Imaginez un moine zen au XVIIIe siècle, au Japon. À douze ans, il entre à une école dirigée par un lettré respecté qui lui enseigne la littérature chinoise et la philosophie des pères du système taoïste, Lao tseu et Tchouang tseu. Il lit également le grand poète Han Chan, ce vagabond génial que les beatniks adopteront et feront connaître en Occident. Après ses études, ce moine occupe le poste de fonctionnaire pour une courte période avant de devenir novice dans un temple zen où il restera quatre ans et prendra le nom de Ryokan, qui signifie bon et magnanime. Il passe ensuite quelque temps dans un temple de l’école Soto, pour aboutir finalement au temple Entsu d’Okayama où il découvre son véritable maître, Tainin Kokuzen, calligraphe et poète. Il mènera auprès de ce maître une vie austère et rude entrecoupée de méditations intensives (zazen). Il s’y attarde à l’étude de l’œuvre considérable de Dogen qui s’était rendu en Chine pour atteindre l’illumination avant de revenir au Japon.

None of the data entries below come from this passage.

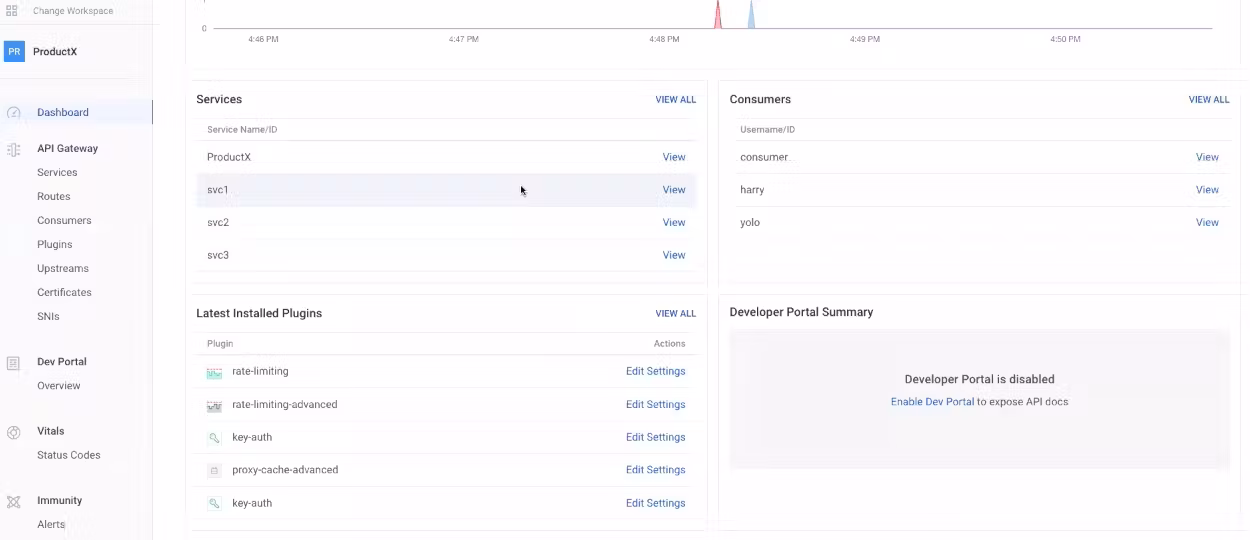Screen dimensions: 1250x540
Task: Click the proxy-cache-advanced plugin icon
Action: pyautogui.click(x=214, y=470)
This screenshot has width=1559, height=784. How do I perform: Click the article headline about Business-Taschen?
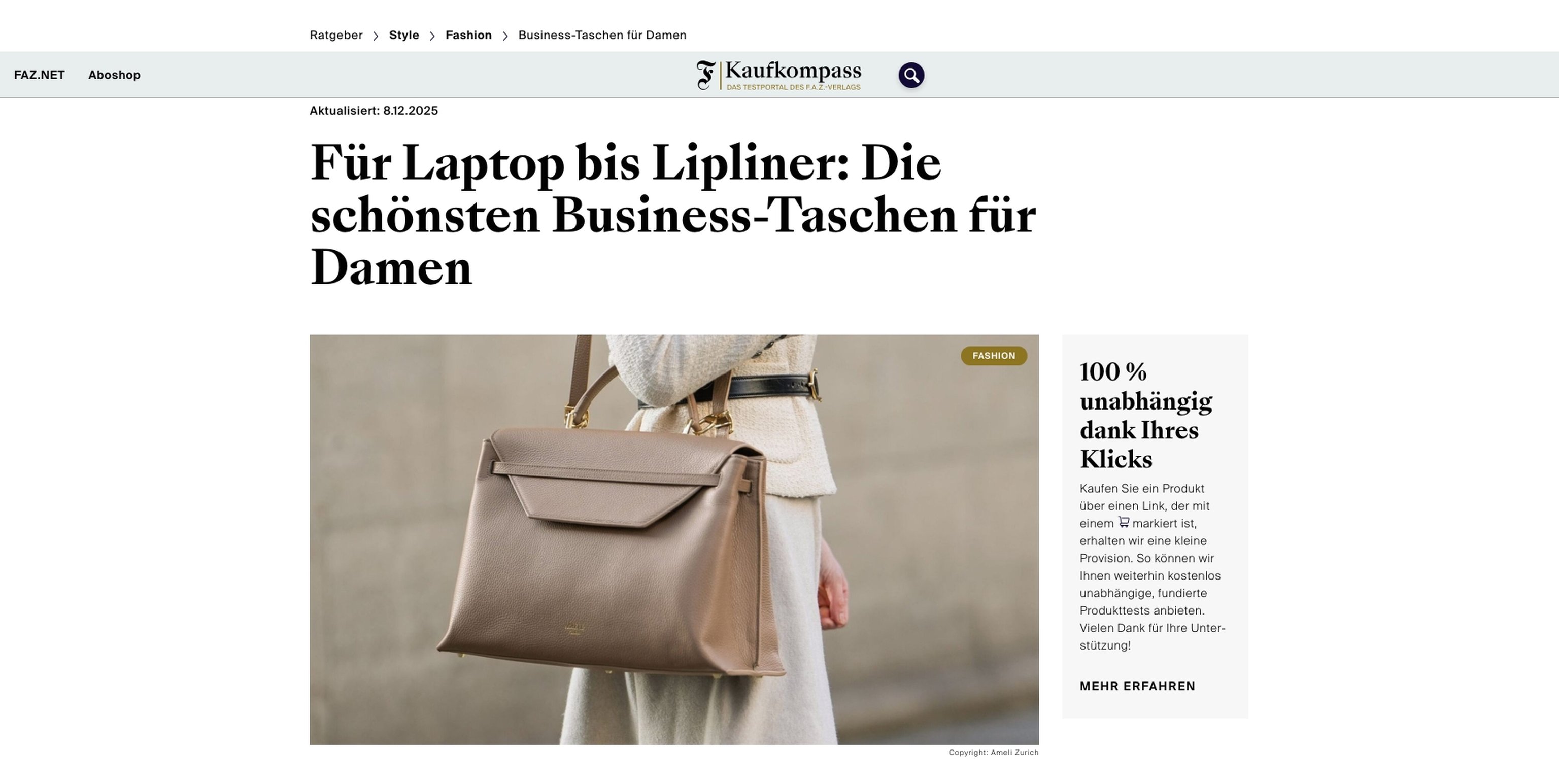[673, 215]
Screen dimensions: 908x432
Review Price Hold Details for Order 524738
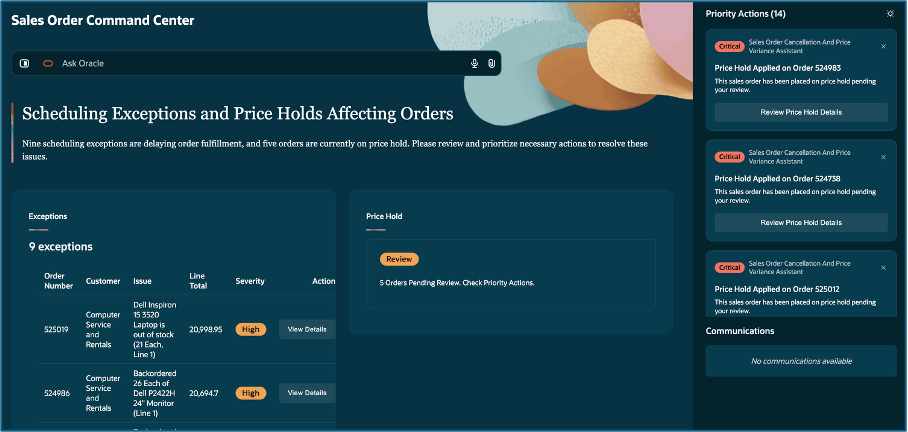coord(801,223)
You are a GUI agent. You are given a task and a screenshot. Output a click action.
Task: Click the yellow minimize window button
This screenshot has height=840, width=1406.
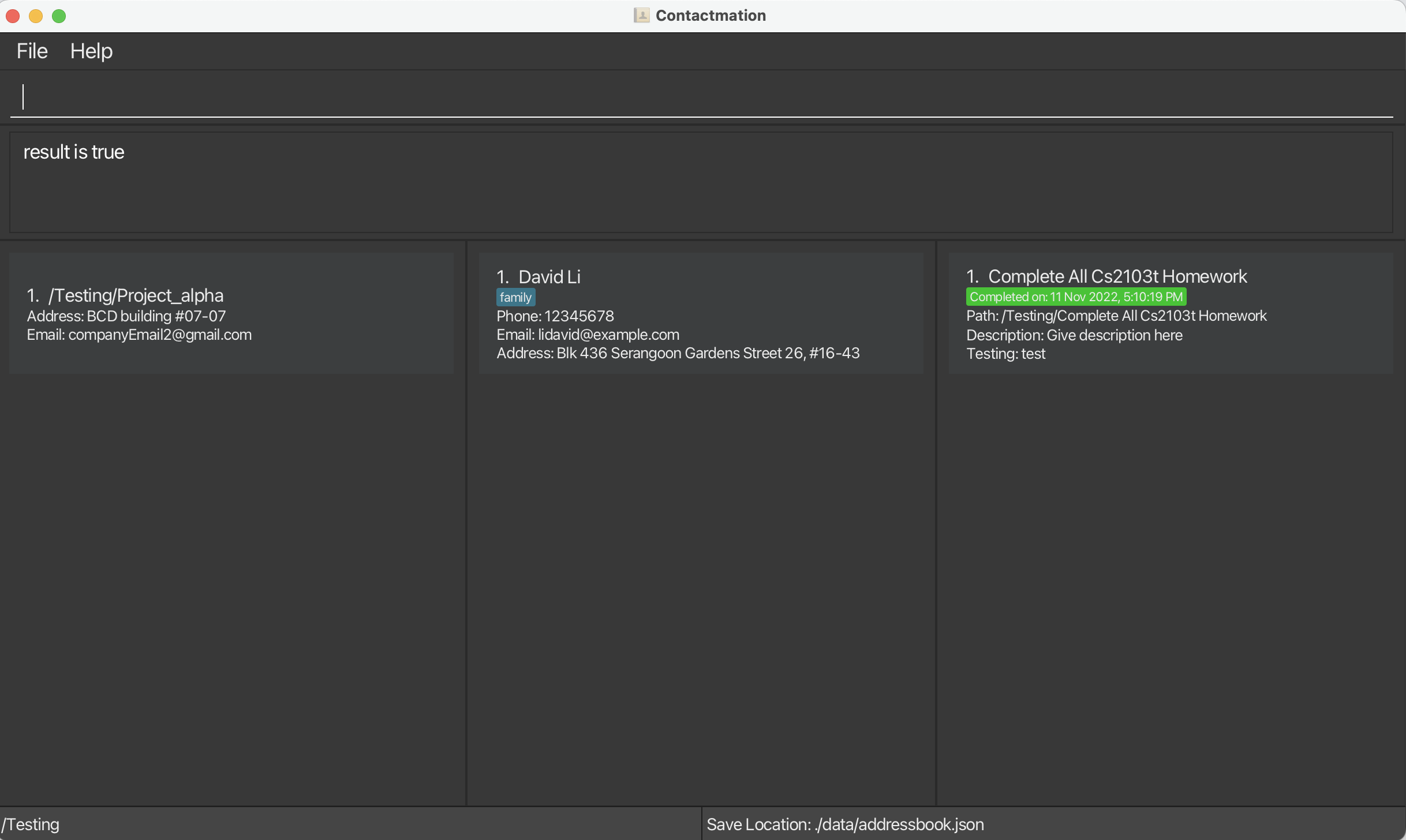point(36,16)
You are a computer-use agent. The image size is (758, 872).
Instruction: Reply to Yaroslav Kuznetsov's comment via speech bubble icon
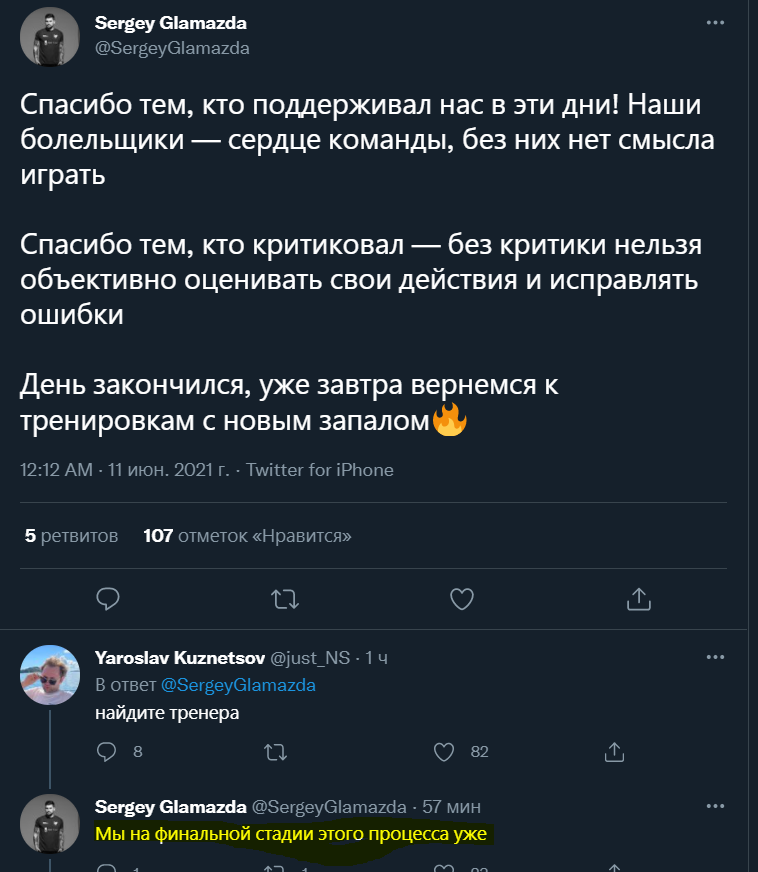point(106,750)
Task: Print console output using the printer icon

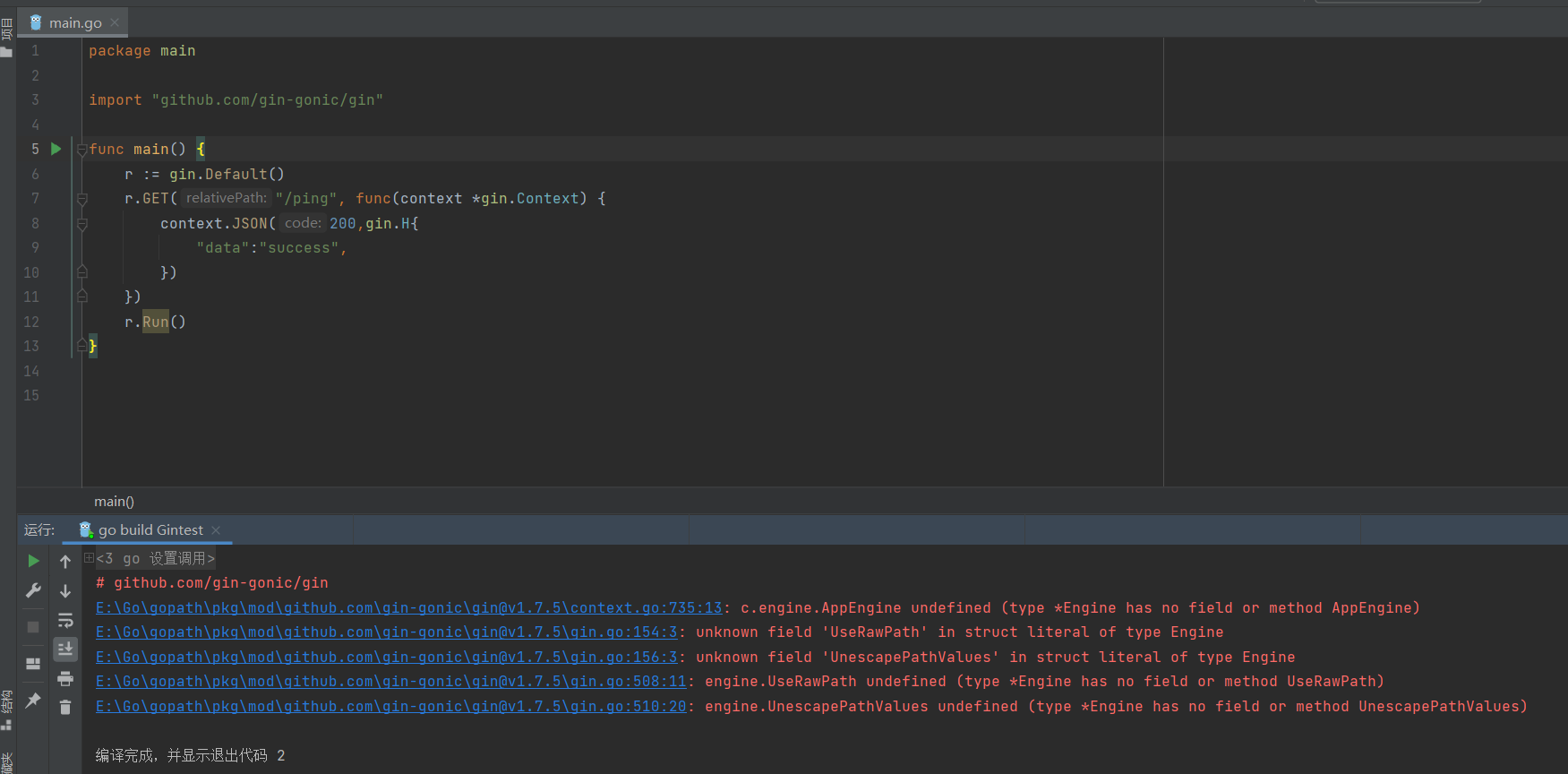Action: pos(65,679)
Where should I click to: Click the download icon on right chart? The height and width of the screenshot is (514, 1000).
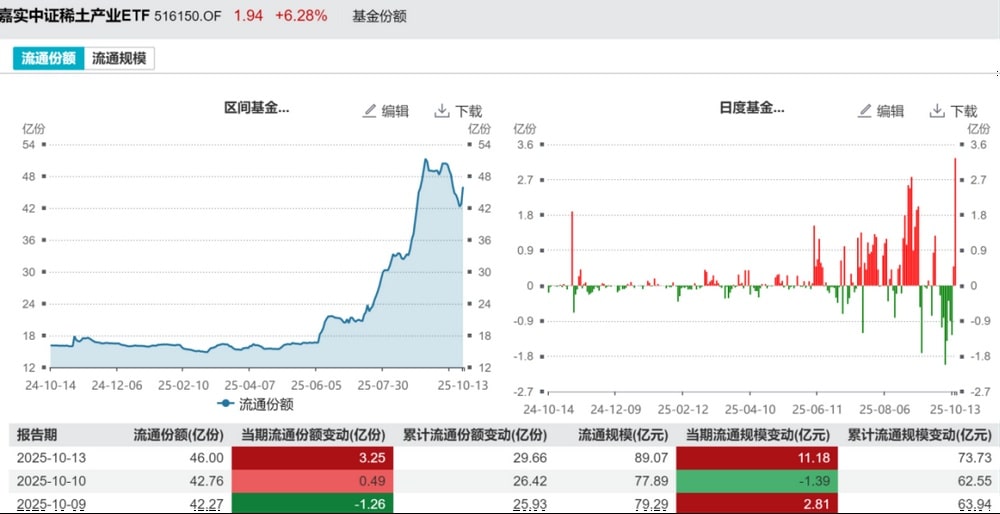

À la mort de son maître, conformément à son enseignement, Ryokan se retire dans les montagnes et les vallées profondes et devient un moine mendiant. Il avait 28 ans. Vivant dans une cabane faite de branchages et recouverte de lierre, il partait chaque matin pour demander l’aumône. On raconte que les oiseaux se perchaient sur sa tête ou sur ses bras pendant qu’il calligraphiait ses poèmes. Il était devenu « arbre sec et cendre morte ». C’est à lui que l’on doit ce merveilleux petit poème, écrit à la suite d’un vol dont il fut victime : « [L]e voleur parti n’a oublié qu’une chose la lune à la fenêtre ».
C’est le ton de la plupart des poèmes que contient ce recueil.